So let's get started but before then if you haven't made a Tuya account yet, do make one and get free device licences and show and tell us all your unique projects and experiences with Tuya IoT here ??
Why can't I have a Magic Wand instead of another Tuya SDK?
Well, SDKs make your life a lot easier. It helps you efficiently create cloud development projects regarding the OpenAPI or message subscription capabilities. You can now put all the focus on business or project logic without taking care of server-side programming or relational databases. Tuya Link SDK is one such SDK that provides interface encapsulation of basic services such as device activation, DP (DataPoints)upstream and downstream, and firmware OTA(Over-The-Air) upgrade. It is suitable for developers to connect the logic services of a self-developed device to the cloud. Check the advantages of using the SDKs - now you would be confident as a developer ??
Smart Device Development:
To use Tuya Link SDK, we will need to make a product to interact and connect to Tuya IoT Cloud.
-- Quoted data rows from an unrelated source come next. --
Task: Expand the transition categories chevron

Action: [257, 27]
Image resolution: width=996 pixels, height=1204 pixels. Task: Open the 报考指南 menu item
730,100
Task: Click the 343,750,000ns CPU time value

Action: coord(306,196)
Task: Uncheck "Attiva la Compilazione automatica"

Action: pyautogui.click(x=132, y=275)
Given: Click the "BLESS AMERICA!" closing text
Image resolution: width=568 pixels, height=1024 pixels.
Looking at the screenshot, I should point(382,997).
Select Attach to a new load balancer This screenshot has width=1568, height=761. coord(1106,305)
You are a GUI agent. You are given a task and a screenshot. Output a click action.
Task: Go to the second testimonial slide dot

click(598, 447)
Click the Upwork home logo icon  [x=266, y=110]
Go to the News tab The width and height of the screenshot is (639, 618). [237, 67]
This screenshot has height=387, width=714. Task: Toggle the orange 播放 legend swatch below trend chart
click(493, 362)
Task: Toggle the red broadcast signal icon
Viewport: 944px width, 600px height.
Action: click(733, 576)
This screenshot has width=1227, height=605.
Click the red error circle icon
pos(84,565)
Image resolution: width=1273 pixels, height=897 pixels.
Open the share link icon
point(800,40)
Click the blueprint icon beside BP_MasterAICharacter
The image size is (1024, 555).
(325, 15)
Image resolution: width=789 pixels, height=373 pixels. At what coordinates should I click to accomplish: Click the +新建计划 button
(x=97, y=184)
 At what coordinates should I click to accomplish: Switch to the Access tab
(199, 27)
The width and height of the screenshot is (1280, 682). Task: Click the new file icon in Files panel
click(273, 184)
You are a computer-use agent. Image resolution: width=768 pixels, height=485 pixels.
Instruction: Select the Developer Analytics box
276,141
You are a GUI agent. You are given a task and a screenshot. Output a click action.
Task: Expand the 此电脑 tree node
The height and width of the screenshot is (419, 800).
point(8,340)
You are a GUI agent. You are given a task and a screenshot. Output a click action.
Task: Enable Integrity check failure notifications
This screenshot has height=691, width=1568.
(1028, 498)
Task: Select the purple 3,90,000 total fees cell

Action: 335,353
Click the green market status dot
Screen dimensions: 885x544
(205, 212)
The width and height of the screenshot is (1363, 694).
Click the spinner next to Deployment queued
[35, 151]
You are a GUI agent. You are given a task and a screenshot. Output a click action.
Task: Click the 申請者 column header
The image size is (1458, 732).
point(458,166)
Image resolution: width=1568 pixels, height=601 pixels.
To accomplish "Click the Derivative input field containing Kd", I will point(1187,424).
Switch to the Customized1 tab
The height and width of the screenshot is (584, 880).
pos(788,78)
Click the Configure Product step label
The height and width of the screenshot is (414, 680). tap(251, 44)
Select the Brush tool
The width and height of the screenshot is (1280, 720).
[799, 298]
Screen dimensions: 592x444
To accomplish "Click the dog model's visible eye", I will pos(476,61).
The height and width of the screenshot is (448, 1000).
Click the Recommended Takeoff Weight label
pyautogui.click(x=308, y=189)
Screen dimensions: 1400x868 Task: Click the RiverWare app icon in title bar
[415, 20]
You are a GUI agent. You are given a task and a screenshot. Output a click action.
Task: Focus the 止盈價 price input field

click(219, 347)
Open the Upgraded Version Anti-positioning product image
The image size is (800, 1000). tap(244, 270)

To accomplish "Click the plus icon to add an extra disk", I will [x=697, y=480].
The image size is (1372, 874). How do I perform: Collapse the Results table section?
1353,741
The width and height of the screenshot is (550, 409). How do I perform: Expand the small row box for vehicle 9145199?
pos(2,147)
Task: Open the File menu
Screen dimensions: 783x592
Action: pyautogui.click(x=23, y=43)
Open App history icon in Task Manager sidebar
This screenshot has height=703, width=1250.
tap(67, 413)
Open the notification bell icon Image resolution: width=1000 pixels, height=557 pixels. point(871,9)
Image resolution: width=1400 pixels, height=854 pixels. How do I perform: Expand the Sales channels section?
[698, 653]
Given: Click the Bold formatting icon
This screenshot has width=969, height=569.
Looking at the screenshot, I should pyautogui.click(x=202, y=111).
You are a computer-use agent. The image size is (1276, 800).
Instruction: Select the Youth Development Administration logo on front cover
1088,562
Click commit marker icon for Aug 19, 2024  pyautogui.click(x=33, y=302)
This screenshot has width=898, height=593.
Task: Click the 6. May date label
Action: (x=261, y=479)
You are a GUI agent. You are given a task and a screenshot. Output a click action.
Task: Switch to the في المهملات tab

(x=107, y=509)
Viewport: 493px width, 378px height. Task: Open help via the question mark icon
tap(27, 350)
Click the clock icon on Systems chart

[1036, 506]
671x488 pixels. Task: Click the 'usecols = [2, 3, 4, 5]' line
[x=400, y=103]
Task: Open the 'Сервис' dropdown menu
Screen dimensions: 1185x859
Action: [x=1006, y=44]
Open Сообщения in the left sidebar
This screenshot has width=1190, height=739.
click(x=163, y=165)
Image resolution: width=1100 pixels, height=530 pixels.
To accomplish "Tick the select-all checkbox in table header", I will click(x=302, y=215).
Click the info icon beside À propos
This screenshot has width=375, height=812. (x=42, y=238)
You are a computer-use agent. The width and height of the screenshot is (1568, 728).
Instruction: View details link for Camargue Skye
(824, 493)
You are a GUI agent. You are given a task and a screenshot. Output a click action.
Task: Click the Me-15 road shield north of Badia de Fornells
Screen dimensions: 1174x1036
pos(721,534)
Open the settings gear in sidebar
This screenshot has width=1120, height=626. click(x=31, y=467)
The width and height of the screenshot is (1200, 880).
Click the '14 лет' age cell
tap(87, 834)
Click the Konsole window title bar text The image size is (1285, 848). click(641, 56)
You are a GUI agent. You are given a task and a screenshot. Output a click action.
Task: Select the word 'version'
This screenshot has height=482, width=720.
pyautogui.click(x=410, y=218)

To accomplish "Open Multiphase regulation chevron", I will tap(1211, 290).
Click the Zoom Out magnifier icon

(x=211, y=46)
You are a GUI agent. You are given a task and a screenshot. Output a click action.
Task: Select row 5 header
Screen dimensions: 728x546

Go to your Tuya IoT account and log in, if you haven't registered for an account register one click here.
Step 1: Create a product by clicking on Create button on the home page
Step 2: A page will appear where you will need to select a category for your product (you can try exploring different SKUs offered by Tuya, tomorrow it might have one made by you ??) Since we are going to use Raspberry Pi as our custom device so we will need to click on "Can't find the category" and enter the details as shown
Step 3: Create custom functions to send data and control the device, we made the custom functions for CO2, Humidity, Temperature and Humidifier switch. The custom function requires a few important things like Data type, Transfer type and most importantly Id and Identifier. Also, keep note of PID we will need it later as well.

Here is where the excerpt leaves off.